Постараемся же, взирая на Распятого Господа нашего, усиливать всячески покаянную печаль о сквернах наших сердец и постыдных падениях, которые заставили Его так безмерно страдать! Да уязвляет эта печаль наши сердца с тем большей силой, чем более покрывалось язвами тело неповинного Страдальца, чем более возрастала смертельная скорбь Его души о чужих грехах. Если мало трогает сердце некоторых окружающих мертвеца его смерть, то не остаются часто и они равнодушными, видя печаль об умершем его матери, близких, — да тронет же наши сердца «Плач Богоматери», взирающей на «Свет Свой сладкий» как «на нага и уязвена Мертвеца»[ii]. Да не остаются сердца наши неподвижно-бесчувственными, когда доносятся до нашего духовного слуха со Креста обращаемые к нам слова Самого Божественного Страдальца: «людие Мои, что сотворих вам? и что Мне воздасте: за манну желчь, за воду оцет, за еже любити Мя, ко Кресту Мя пригвоздисте»[iii].

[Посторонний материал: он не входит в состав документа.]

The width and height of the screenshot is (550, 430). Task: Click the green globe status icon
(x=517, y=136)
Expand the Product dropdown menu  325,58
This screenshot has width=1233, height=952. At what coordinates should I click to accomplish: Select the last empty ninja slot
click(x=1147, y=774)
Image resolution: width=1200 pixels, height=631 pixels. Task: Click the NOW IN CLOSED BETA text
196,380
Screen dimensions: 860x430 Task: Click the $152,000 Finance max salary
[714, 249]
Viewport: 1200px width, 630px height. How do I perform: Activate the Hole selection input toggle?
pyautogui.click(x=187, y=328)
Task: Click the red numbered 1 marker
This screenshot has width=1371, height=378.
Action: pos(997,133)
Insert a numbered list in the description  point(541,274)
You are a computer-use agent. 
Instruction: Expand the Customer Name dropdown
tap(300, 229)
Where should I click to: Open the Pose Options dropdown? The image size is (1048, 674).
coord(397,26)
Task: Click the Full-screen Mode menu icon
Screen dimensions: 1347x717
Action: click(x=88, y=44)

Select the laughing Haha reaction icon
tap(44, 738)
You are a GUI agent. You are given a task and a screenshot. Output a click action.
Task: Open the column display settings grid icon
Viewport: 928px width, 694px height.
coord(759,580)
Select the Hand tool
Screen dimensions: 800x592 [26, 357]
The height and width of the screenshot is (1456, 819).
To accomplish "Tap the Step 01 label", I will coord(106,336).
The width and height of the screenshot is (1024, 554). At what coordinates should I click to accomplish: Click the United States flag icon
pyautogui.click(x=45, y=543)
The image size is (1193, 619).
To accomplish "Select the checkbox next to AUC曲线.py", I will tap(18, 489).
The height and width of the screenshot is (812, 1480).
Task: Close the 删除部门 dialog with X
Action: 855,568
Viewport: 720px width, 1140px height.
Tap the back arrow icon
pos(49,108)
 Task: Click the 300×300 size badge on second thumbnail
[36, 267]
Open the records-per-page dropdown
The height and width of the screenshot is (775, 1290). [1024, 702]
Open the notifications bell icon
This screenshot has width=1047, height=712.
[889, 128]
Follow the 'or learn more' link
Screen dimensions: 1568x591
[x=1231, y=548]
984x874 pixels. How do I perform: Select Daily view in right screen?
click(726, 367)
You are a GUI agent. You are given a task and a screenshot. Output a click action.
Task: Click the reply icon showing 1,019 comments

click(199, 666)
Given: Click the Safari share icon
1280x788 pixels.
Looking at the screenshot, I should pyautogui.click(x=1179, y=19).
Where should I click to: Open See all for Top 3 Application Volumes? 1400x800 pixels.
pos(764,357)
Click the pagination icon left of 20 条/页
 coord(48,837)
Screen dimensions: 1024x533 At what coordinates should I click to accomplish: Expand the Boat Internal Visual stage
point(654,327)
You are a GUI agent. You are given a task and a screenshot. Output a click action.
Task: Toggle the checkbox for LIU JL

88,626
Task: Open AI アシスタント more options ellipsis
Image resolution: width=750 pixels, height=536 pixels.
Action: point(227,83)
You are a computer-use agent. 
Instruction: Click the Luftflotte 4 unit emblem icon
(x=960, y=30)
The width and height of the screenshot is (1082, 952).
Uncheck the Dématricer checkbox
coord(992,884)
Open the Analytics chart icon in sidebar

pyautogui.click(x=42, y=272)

Только отсюда, из подножия Креста, исходит источник жизни, сначала, может быть, горький от покаянной печали, но один имеющий силу претворять все горечи нашей жизни в сладость, обновлять жизнь сердца, поскольку оно еще не окаменело совершенно для любви Христовой и не потеряло способности к оживлению.

[i] Во Святый и Великий Пяток на вечерне стихира на стиховне на «Слава», глас 5-й.

[ii] Канон о Распятии Господни и на Плач Богоматери на повечерии Великого Пятка, песнь 7-я.

[iii] Утреня Великого Пятка. Антифон 12-й, глас 8-й.